Problem: Transcribe the blog post below about Huckabee and Chuck Norris word for word, from its title through the last comment.

Given text:
In Case You Missed It
Or as I'm calling the combined team, "Huck Norris."
Anyway. If Huckabee wins, you know he's going to appoint Chuck to secretary of something. My guess is Secretary of Defense (which he'll promptly rename, "Secretary of Whoop A$$").
Somewhere in a cave in Pakistan, bin Laden is afraid.
You should be, Osama.
You should be.
9 comments:
Didn't he say - "A true soldier fights not because he hates those who are in front of him, but because he loves those who are behind him."
Now I come to look at it, Chuck (directly behind him) does seem to be gazing at him adoringly.
I'm scared enough for all of us.
Shoot, I'm waiting for Gov. Conan the Barbarian to weigh in w/ HIS republican endorsement!
I like Mike.
With Chuck on his side, we should all be afraid...

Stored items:
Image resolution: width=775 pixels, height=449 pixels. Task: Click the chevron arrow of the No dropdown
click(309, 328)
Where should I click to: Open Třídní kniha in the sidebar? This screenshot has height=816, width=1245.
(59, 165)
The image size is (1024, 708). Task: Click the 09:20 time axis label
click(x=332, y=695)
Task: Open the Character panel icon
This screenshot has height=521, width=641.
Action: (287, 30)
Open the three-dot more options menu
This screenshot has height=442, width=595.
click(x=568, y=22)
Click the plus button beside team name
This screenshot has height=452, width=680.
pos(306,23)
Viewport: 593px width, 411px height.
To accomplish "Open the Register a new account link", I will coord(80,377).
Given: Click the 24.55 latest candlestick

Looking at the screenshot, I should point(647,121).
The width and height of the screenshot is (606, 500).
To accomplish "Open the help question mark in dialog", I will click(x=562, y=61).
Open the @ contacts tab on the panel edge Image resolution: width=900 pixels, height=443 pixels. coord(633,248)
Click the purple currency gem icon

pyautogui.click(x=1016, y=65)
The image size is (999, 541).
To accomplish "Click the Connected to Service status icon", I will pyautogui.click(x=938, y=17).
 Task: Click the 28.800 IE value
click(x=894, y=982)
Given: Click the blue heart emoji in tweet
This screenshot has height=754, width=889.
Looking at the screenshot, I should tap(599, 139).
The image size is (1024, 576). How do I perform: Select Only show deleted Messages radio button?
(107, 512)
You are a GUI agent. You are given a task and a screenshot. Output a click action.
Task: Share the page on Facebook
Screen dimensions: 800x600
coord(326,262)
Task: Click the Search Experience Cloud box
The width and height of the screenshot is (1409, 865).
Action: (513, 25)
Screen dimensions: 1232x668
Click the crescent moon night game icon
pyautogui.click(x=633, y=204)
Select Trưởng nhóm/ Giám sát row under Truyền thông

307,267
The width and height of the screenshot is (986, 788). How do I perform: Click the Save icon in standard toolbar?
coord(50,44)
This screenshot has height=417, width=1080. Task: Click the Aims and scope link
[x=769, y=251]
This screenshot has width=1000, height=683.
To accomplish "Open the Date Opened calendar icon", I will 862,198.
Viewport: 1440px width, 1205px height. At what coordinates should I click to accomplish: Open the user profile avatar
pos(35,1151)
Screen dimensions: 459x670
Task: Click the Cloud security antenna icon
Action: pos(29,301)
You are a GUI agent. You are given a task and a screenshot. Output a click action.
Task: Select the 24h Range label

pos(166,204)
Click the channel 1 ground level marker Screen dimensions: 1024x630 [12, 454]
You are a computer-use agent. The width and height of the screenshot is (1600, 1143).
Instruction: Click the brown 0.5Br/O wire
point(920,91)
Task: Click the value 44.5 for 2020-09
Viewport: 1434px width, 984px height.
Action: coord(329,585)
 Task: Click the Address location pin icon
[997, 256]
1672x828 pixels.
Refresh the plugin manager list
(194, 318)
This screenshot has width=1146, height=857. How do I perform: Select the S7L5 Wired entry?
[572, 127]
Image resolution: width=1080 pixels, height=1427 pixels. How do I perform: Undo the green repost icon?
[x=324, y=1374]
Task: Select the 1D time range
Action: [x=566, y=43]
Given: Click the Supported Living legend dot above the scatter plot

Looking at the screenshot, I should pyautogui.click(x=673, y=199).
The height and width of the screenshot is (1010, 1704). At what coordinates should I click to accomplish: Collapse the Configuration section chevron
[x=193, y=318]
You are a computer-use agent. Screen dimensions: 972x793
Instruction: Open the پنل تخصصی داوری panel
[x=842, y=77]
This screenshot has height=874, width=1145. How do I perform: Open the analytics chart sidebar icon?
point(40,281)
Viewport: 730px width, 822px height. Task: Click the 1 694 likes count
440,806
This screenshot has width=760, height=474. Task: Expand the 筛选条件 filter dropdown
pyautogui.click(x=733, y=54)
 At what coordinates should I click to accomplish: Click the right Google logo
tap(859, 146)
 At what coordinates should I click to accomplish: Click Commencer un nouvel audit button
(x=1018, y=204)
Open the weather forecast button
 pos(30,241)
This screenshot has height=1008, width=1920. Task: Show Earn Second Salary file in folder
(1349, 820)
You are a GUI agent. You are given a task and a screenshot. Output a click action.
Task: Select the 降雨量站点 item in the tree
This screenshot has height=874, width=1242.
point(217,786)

Answer for the task:
In Case You Missed It
Or as I'm calling the combined team, "Huck Norris."
Anyway. If Huckabee wins, you know he's going to appoint Chuck to secretary of something. My guess is Secretary of Defense (which he'll promptly rename, "Secretary of Whoop A$$").
Somewhere in a cave in Pakistan, bin Laden is afraid.
You should be, Osama.
You should be.
9 comments:
Didn't he say - "A true soldier fights not because he hates those who are in front of him, but because he loves those who are behind him."
Now I come to look at it, Chuck (directly behind him) does seem to be gazing at him adoringly.
I'm scared enough for all of us.
Shoot, I'm waiting for Gov. Conan the Barbarian to weigh in w/ HIS republican endorsement!
I like Mike.
With Chuck on his side, we should all be afraid...